# Alewife Is Not Same as Bunker



## Green Cart (May 14, 2002)

I just did a quick search. Alewife is same as herring while menhaden is same as bunker.


----------



## Flounda (Sep 9, 2001)

You are absolutely right, and definitely alewives work better on stripers than menhaden.


----------



## catman (May 28, 2001)

Like I said fresh LY's are the ticket, call them what you want. I know what works for me. LY's are more oily than menhaden. Menhaden look like baby tarpon and LY's have the shape of a fooball (mud shad). Most of the boat guys use the two terms interchangeably but you're absolutely right, there is a difference.
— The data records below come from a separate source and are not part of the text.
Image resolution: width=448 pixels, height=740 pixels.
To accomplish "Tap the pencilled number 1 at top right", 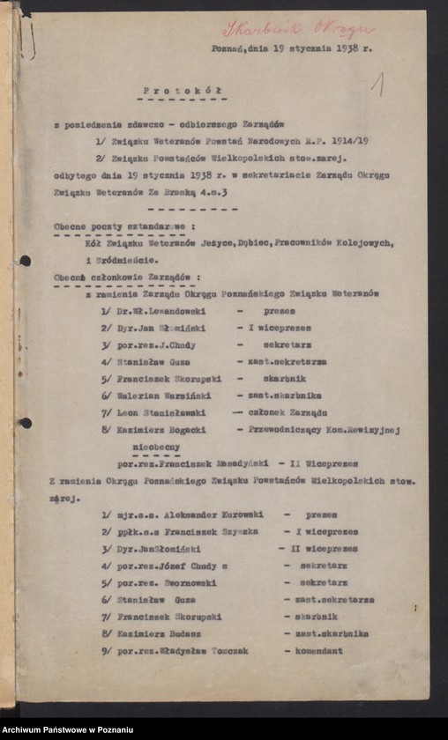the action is tap(377, 85).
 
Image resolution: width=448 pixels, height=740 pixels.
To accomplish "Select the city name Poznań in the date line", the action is tap(226, 49).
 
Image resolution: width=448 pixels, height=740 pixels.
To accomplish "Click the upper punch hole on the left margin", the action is tap(25, 261).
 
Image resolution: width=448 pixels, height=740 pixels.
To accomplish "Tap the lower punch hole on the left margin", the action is tap(25, 423).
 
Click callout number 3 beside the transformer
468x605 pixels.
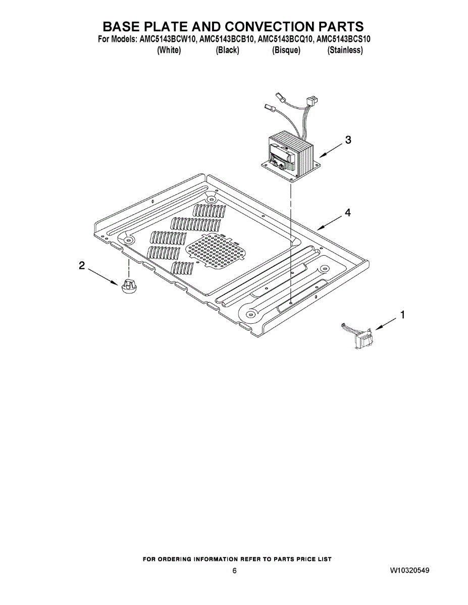[348, 140]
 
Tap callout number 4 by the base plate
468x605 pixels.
[347, 213]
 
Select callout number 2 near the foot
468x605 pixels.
[82, 265]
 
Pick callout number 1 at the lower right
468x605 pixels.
[402, 315]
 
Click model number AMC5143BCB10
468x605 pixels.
[226, 39]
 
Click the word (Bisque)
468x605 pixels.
[286, 50]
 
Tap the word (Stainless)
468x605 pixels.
[345, 50]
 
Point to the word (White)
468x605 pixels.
[169, 50]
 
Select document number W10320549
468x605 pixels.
[409, 571]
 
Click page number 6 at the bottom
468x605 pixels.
[234, 571]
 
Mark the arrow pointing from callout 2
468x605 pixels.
[103, 277]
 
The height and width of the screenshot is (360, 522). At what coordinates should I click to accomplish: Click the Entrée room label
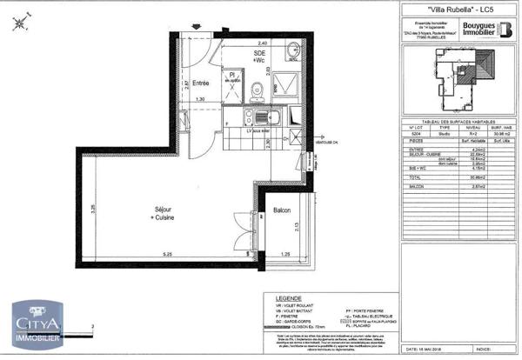coord(201,83)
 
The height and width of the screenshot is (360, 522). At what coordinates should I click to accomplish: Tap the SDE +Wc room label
coord(259,58)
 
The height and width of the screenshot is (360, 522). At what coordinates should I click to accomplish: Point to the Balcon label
coord(282,210)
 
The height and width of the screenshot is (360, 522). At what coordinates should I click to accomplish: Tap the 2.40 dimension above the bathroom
coord(261,42)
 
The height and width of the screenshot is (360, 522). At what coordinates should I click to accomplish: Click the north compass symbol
coord(20,23)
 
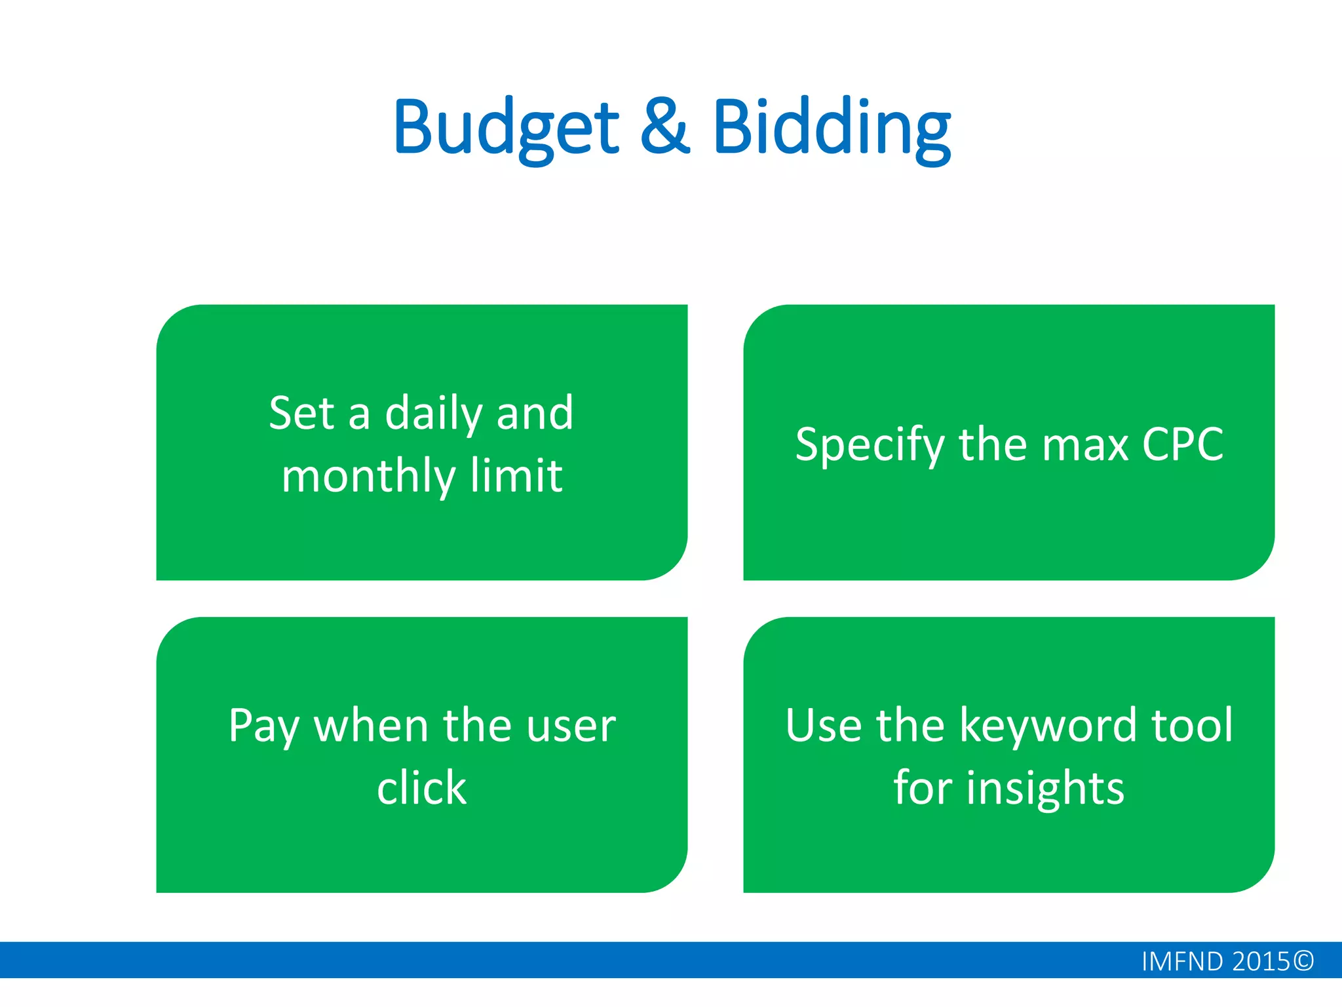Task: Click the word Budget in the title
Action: [506, 128]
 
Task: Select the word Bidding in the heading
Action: [831, 128]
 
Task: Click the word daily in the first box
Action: [433, 415]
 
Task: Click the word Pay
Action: [264, 726]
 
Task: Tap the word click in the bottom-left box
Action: [421, 787]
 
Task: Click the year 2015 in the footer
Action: [1261, 962]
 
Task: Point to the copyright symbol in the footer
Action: [1303, 961]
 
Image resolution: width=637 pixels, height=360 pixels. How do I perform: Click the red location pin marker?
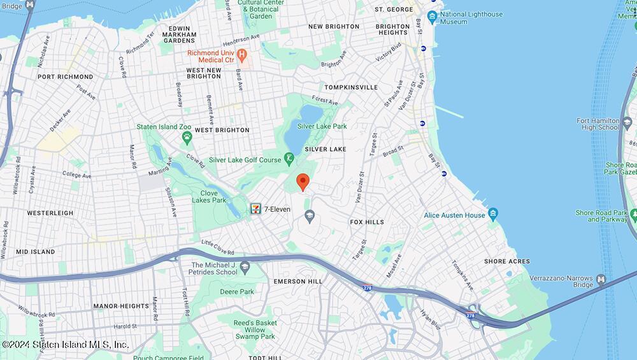[303, 181]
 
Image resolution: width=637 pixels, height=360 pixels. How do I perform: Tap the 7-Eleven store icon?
[255, 208]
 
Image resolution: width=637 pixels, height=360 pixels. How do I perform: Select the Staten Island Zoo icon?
[187, 138]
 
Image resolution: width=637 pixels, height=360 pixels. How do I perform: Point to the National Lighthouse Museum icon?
[433, 17]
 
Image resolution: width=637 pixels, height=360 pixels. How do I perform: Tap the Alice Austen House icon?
[492, 213]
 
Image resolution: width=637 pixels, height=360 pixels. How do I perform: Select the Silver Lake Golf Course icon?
[289, 158]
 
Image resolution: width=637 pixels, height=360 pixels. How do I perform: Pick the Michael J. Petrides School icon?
[245, 267]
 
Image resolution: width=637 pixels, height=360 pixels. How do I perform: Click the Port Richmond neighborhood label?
[65, 77]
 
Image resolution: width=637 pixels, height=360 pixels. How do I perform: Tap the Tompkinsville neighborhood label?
[350, 87]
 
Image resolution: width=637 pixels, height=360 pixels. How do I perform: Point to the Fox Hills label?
[367, 222]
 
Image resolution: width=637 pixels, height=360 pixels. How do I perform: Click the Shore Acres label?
[507, 261]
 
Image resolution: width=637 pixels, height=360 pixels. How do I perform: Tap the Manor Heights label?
[120, 306]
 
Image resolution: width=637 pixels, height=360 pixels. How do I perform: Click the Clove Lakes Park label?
[209, 196]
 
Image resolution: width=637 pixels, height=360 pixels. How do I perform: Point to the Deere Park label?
[237, 292]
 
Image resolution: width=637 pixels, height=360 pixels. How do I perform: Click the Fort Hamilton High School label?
[598, 124]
Just make sure when you buy them the guy that's selling them knows the difference.

Catman. 








l


----------



## Green Cart (May 14, 2002)

*Who Care*

Yeah! As long as you know what bait fish you want, it is the right one. The terms are interchangeable and vary from location to location so let us not get our knickers up.


----------



## fishingrod (May 3, 2004)

Alewife if different then the Blueback Herring. However, all of these fish are in the same family along with American, Hickory and Gizzard shad.

Alewife - Max size 15 inches
http://www.dnr.state.md.us/bay/cblife/fish/alewife.html

Blueback Herring - Max size 15 inches
http://www.dnr.state.md.us/bay/cblife/fish/blueback_herring.html

Menhaden aka Bunker - Max size 7-8 inches.
http://www.dnr.state.md.us/bay/cblife/fish/atl_menhaden.html


----------



## Guest (Jun 28, 2005)

You're right GC and I think only Maryland calls Bunker Alewife and I don't know why. I ran into this the first time when I was buying bait at a shop in MD and asked for bunker and all they said they had was alewife. After footsing around the bush in that conversation, we finally figured out what each of us meant. 

But yeah, alewife is different from bunker/manheaden.


----------



## Lipyourown (May 11, 2005)

Just like most of the old timers on the Bay (in MD anyway) call cow nose rays "skates"


----------